**PAGE EXCERPT**
Variational autoencoders for dummies


Variational autoencoders are another architecture that can be surprisingly hard to get your head around given how simple they ultimately are. If you're already very familiar with Bayesian stats, maybe these descriptions make sense to you. But they don't to me.
Variational Autoencoders (VAEs) incorporate regularization by explicitly learning the joint distribution over data and a set of latent variables that is most compatible with observed datapoints and some designated prior distribution over latent space. The prior informs the model by shaping the corresponding posterior, conditioned on a given observation, into a regularized distribution over latent space (the coordinate system spanned by the hidden representation).
Let's start by recalling the general idea of autoencoders.

Autoencoder

Suppose we have some images (such as the MNIST dataset of hand-drawn digits). We can generate a network that's comprised of two parts:

  1. An encoder, which maps each image to a 2D vector. This 2D space is called the latent space, and the 2D vector for an image is its latent representation.
  2. A decoder, which maps a the latent representation into an image.
The idea is that the two together should be able to take an image (28 x 28 pixels = 784 dimensions), compress it into 2D, and then decompress it back into the same image.

Ideally, your encoding would have some nice structure. For example, all the twos from your dataset would be encoded to 2D points that are near to each other. That way, if you were to pick a vector in that cluster and feed it to the decoder, you would get back an image that looks like a two.


But actually it's possible to overtrain and not get such nice properties: with enough degrees of freedom, the network might be able to "memorize" the data. The encoder could just map the inputs to arbitrary 2D vectors and the decoder would just memorize their reconstructions, bypassing the need to cluster similar images together.

Variation to the rescue

One clever way around this is to introduce some jitter after the encoding: the encoder produces a 2D vector, then the network randomly nudges it a bit, and the decoder has to reconstruct the original from this nudged vector. This way, the network is incentivized not to have dissimilar images end up in similar places in the latent space. Otherwise you might encode a two, jiggle it, and get back out a zero, leading to a large loss.

**ENTRIES PROVIDED**

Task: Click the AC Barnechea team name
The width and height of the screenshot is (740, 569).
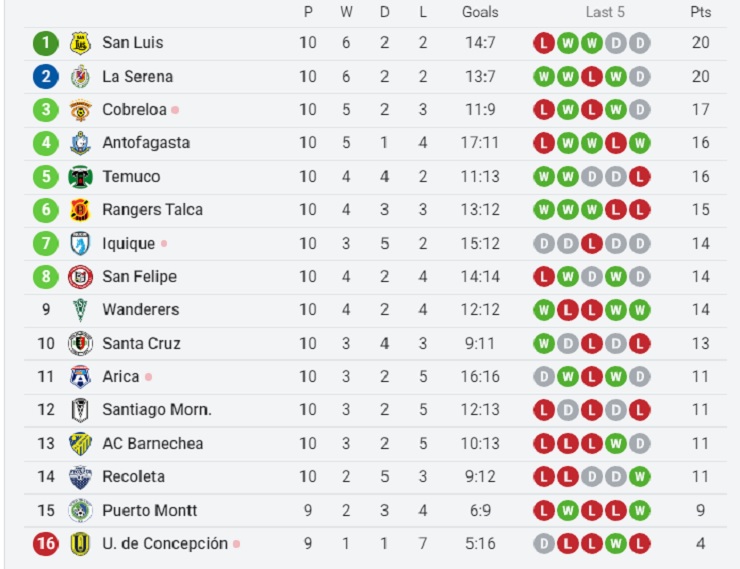Action: (153, 443)
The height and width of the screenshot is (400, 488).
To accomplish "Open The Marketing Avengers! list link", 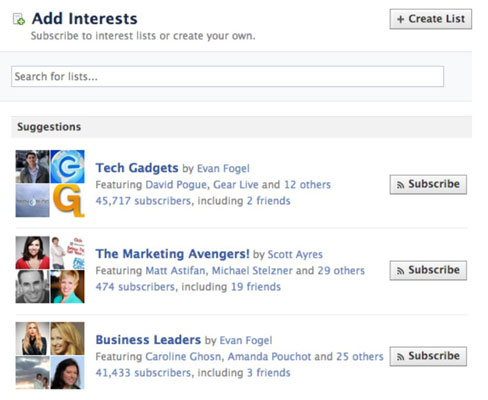I will point(172,254).
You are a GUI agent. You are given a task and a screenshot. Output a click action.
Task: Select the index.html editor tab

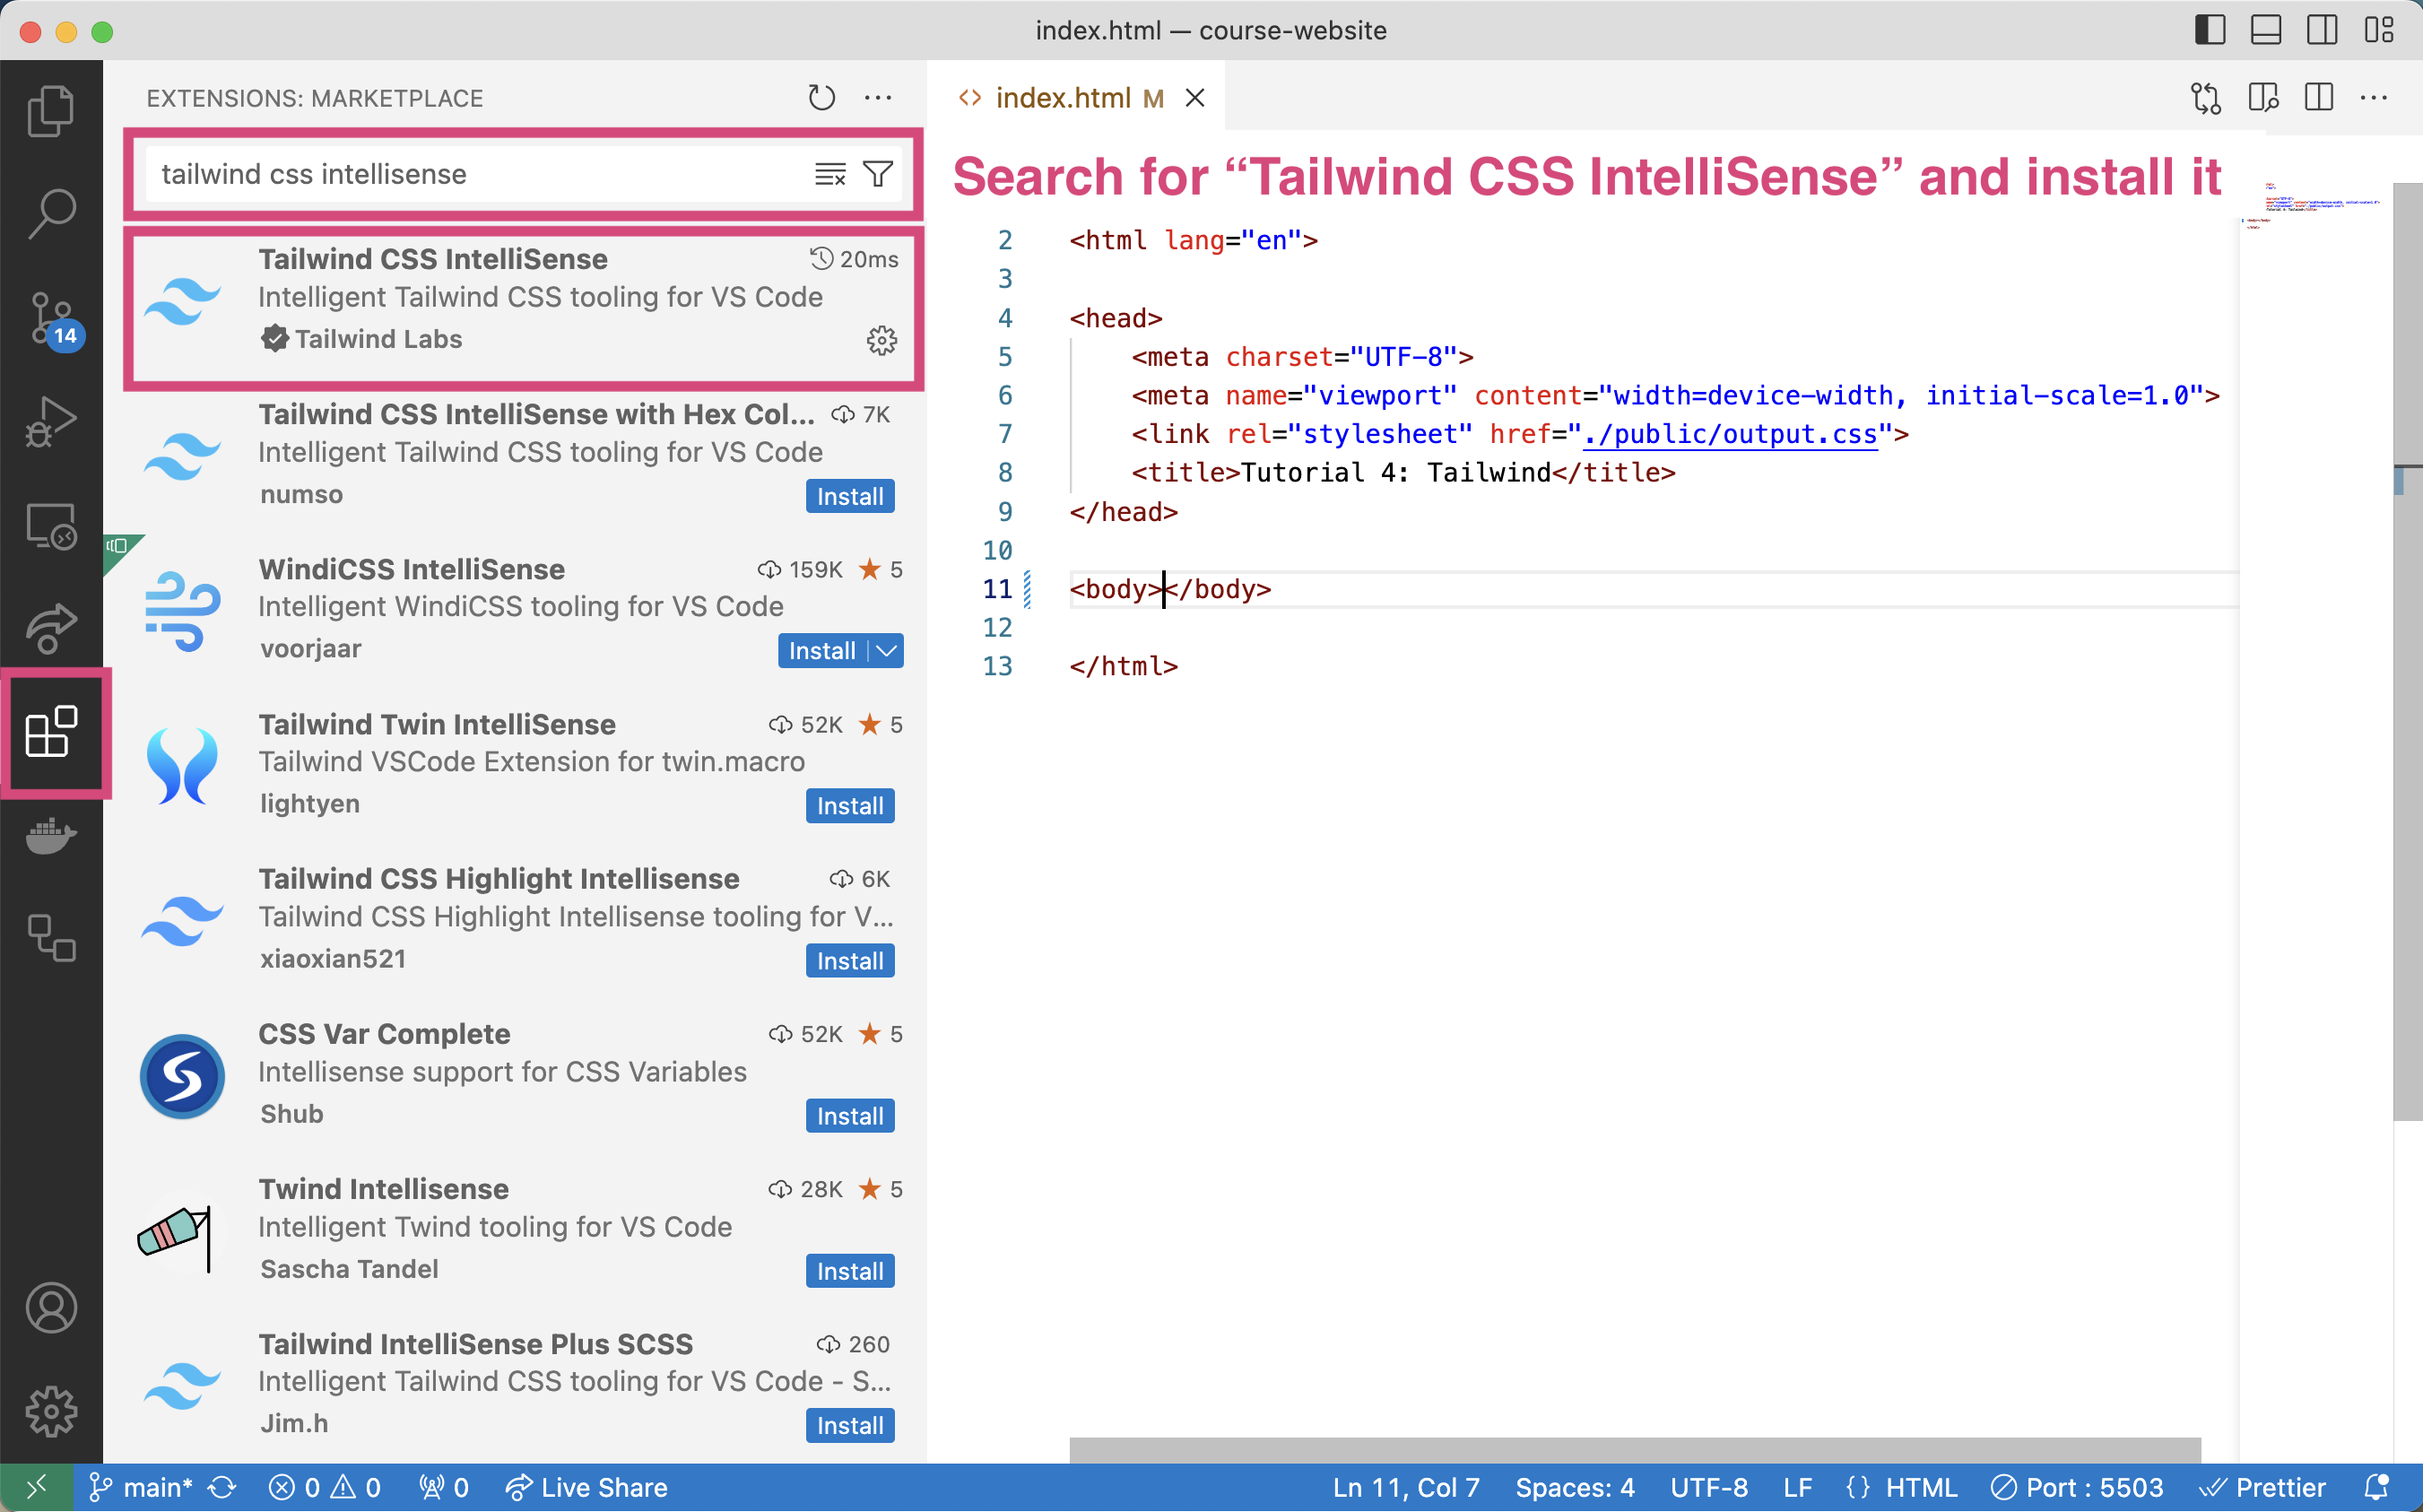pos(1062,98)
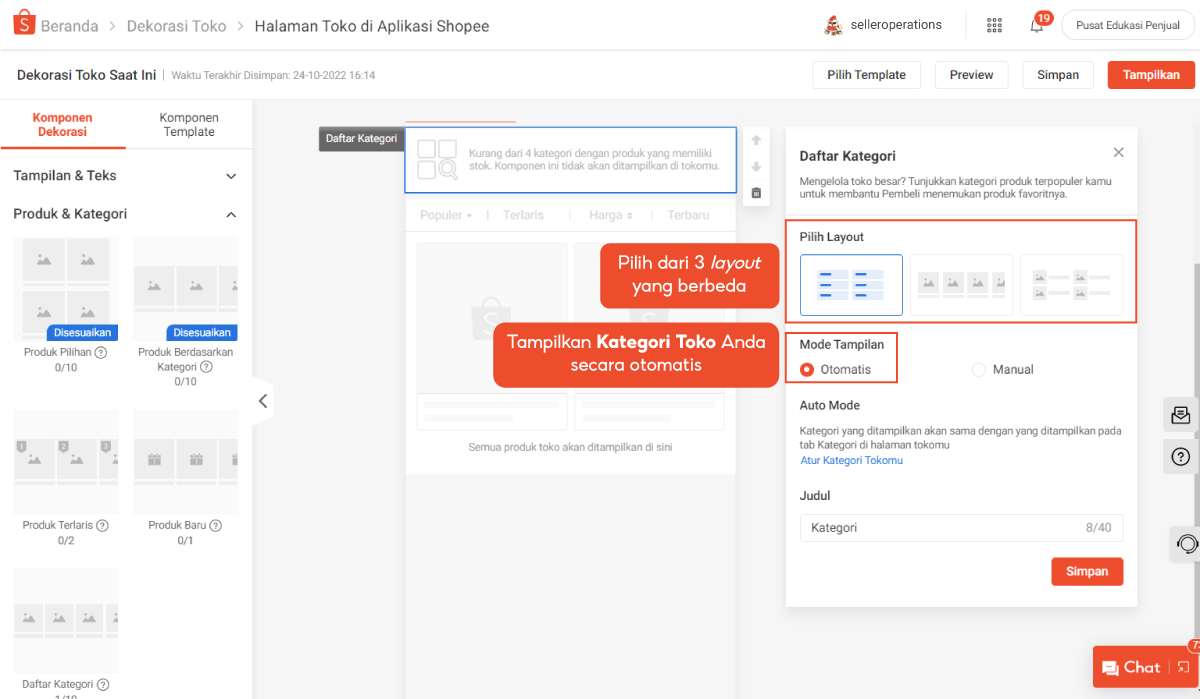Click the Tampilkan button
The image size is (1200, 699).
tap(1151, 75)
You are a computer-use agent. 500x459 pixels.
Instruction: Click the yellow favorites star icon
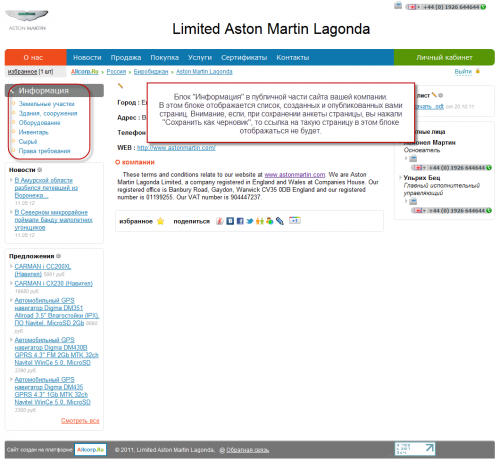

**DIRECTIONS**
a) The page excerpt on variational autoencoders describes a way to add jitter under "Variation to the rescue". List the three steps of that procedure in order.
b) From the page excerpt on variational autoencoders, extract the part that opens with the words containing "Let's start by" and closes with "the same image.".

**OUTPUTS BY TASK**
a)
1. The encoder produces a 2D vector.
2. The network randomly nudges that vector a bit.
3. The decoder has to reconstruct the original from the nudged vector.

b)
Let's start by recalling the general idea of autoencoders.

Autoencoder

Suppose we have some images (such as the MNIST dataset of hand-drawn digits). We can generate a network that's comprised of two parts:

  1. An encoder, which maps each image to a 2D vector. This 2D space is called the latent space, and the 2D vector for an image is its latent representation.
  2. A decoder, which maps a the latent representation into an image.
The idea is that the two together should be able to take an image (28 x 28 pixels = 784 dimensions), compress it into 2D, and then decompress it back into the same image.